Inter-Specific and Intra-Specific Competition of Two Sympatrically Breeding Seabirds, Chinstrap and Gentoo Penguins, at Two Neighboring Colonies

Abstract

Theory predicts that sympatric predators compete for food under conditions of limited resources. Competition would occur even within the same species, between neighboring populations, because of overlapping foraging habits. Thus, neighboring populations of the same species are hypothesized to face strong competition. To test the hypothesis that intra-specific competition is more intense than inter-specific competition owing to a lack of niche partitioning, we estimated the foraging area and diving depths of two colonial seabird species at two neighboring colonies. Using GPS and time-depth recorders, we tracked foraging space use of sympatric breeding Chinstrap and Gentoo penguins at Ardley Island (AI) and Narębski Point (NP) at King George Island, Antarctica.

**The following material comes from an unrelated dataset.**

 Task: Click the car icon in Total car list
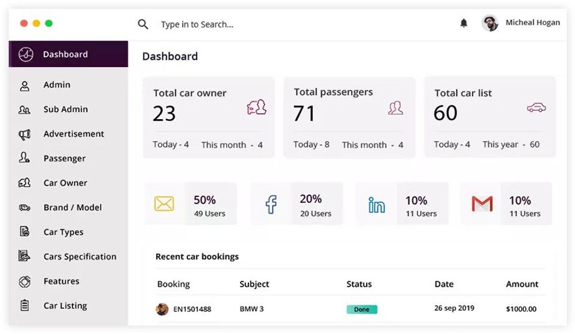(536, 108)
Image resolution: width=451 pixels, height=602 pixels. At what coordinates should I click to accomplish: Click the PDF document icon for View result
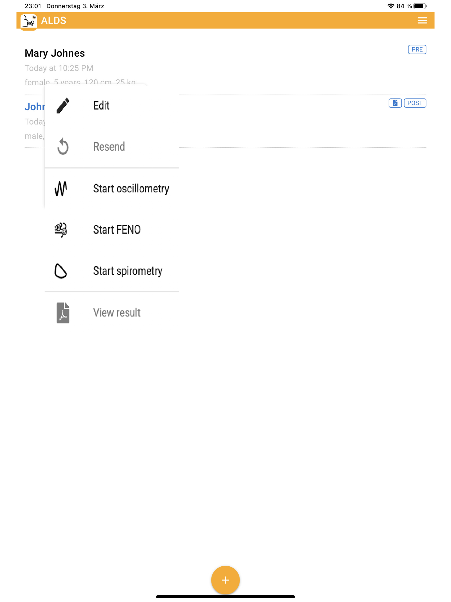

GPS tracks showed that there was a larger overlap in the foraging areas between the two species than within each species. In dive parameters, Gentoo penguins performed deeper and longer dives than Chinstrap penguins at the same colonies. At the colony level, Gentoo penguins from NP undertook deeper and longer dives than those at AI, whereas Chinstrap penguins did not show such intra-specific differences in dives. Stable isotope analysis of δ13C and δ15N isotopes in blood demonstrated both inter- and intra-specific differences. Both species of penguin at AI exhibited higher δ13C and δ15N values than those at NP, and in both locations, Gentoo penguins had higher δ13C and lower δ15N values than Chinstrap penguins. Isotopic niches showed that there were lower inter-specific overlaps than intra-specific overlaps. This suggests that, despite the low intra-specific spatial overlap, diets of conspecifics from different colonies remained more similar, resulting in the higher isotopic niche overlaps. Collectively, our results support the hypothesis that intra-specific competition is higher than inter-specific competition, leading to spatial segregation of the neighboring populations of the same species.